Il gommino flessibile BB 2001BK di Body Sculpture ha un'ampia gamma di applicazioni: viene utilizzato per esercizi di pilates, yoga e stretching.
È perfetta per allungare e rafforzare i muscoli addominali, delle spalle, della schiena e del bacino.
La gomma è pratica, facile da usare e occupa poco spazio.
Il suo compito principale è quello di creare una resistenza che deve essere superata.
L'uso del nastro consente di fornire un lavoro supplementare ai muscoli, rendendo gli esercizi più efficaci.
Esempi di esercizi:
Le ricerche hanno dimostrato che l'allenamento di resistenza è quasi tre volte più efficace del Pilates normale! Grazie a questo, è possibile avere una bella figura in meno tempo.
1. Muscoli addominali, cosce, spalle e braccia - Forbici con gomma Sedetevi sul pavimento, stendete le gambe dritte davanti a voi. Afferrate le estremità dell'elastico con le mani e agganciate la parte centrale della cinghia alla pianta del piede sinistro. Appoggiate il busto sul pavimento. Tra i piedi e gli stinchi deve esserci sempre un angolo retto. Contrarre i muscoli addominali, sollevare la testa e le spalle. Piegare i gomiti e portare le mani verso la testa (braccia appoggiate al pavimento). Sollevare verticalmente la gamba destra raddrizzata. Inspirate e abbassate rapidamente la gamba, fermandola appena dal pavimento. Allo stesso tempo, sollevare la gamba destra. Espirare e sollevare di nuovo la gamba sinistra, abbassando quella destra.
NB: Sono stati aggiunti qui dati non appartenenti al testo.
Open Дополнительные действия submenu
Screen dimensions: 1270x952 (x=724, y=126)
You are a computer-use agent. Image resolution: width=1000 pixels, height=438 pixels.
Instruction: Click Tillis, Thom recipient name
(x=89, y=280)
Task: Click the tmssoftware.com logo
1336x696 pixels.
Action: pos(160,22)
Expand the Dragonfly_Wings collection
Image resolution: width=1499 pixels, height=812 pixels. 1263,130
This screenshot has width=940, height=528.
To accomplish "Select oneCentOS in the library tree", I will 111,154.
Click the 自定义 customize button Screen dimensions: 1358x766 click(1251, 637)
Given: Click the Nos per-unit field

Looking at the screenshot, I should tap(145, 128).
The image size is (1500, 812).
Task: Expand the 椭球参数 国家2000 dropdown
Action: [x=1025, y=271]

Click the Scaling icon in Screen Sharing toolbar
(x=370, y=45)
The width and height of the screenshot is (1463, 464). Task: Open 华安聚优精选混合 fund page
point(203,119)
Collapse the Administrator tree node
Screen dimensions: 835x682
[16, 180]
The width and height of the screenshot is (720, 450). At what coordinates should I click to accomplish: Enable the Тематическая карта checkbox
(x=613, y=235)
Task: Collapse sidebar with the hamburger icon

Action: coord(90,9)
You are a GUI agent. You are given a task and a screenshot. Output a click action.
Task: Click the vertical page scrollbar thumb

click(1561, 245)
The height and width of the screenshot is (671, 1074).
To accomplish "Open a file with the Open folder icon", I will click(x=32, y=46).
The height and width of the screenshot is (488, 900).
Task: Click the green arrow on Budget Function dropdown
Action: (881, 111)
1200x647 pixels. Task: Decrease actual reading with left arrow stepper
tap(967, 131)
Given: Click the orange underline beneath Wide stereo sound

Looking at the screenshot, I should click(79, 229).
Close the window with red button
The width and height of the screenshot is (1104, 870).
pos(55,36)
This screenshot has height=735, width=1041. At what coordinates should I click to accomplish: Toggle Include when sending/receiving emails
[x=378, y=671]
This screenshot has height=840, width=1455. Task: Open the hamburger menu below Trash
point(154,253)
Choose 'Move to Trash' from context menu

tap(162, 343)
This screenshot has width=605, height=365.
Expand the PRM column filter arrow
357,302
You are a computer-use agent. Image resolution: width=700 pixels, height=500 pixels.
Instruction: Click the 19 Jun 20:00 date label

Ripetere il tutto per otto volte. Poi agganciate la fascia intorno al piede destro e ripetete l'esercizio.
2. Vita, schiena, cosce, parte posteriore delle braccia e spalle - Stretching con il nastro adesivo Sedetevi sul pavimento e stendete le gambe dritte davanti a voi. Piegate la gamba sinistra e appoggiate il piede sul pavimento. Afferrate le due estremità del nastro con la mano sinistra e agganciate la parte centrale del nastro alle dita del piede sinistro. Ruotate il busto verso sinistra e mettete la mano destra intorno al ginocchio sinistro. Staccate le scapole. Espirando, raddrizzare la gamba sinistra con un angolo di 45 gradi rispetto al pavimento, allungando il braccio sinistro all'indietro e guardando indietro. Inspirate e tornate alla posizione di partenza. Ripetere otto volte, poi passare il nastro sulla gamba destra e ripetere l'esercizio.
3. Muscoli addominali, schiena, spalle, fianchi e braccia - Ragno sulla schiena Sedetevi, piegate le ginocchia e appoggiate i piedi sul pavimento. Agganciate la gomma su entrambe le suole, incrociatela sui piedi e afferrate le estremità con le mani. Piegatevi lentamente all'indietro, appoggiate la schiena e le spalle al pavimento e portate le ginocchia al petto. Piedi in alto, gomiti vicini al corpo. Inspirando, raddrizzate le braccia e le gambe verso i lati in modo da formare una X. Trattenere per un secondo e tornare alla posizione iniziale. Non oscillare da un lato all'altro. Ripetere otto volte.
4. Schiena, stomaco, spalle e fianchi - Sirena Inginocchiarsi e agganciare il centro della gomma intorno alle dita dei piedi, afferrando le estremità con le mani. Sdraiatevi lentamente a pancia in giù per non far uscire il nastro. Tenere i gomiti piegati, vicino al corpo, con le mani alle spalle. Contrarre i muscoli addominali e dorsali. Allungate le braccia davanti a voi e sollevate contemporaneamente le gambe unite. Fate un semicerchio con le mani: leggermente verso l'alto, di lato e all'indietro. Poi abbassate le braccia e le gambe facendo scivolare i palmi delle mani in avanti fino alla posizione di partenza. Ripetere otto volte.
5. Vita, parte superiore della schiena ed esterno cosce - Stella marina Sedetevi, piegate le gambe e appoggiate i piedi sul pavimento. Afferrate le estremità della gomma con la mano destra e fissate il centro della gomma sulla pianta del piede destro. Spostare le gambe unite e piegate verso sinistra e spostare il peso del corpo sulla coscia e sul gluteo sinistro. Sostenersi sul braccio sinistro piegato. Sollevare i fianchi in modo che il busto e le cosce formino una linea retta. Inspirando, sollevate e raddrizzate contemporaneamente il braccio e la gamba destra. Tornare alla posizione di partenza espirando. Ripetere quattro volte e poi eseguire l'esercizio in senso inverso.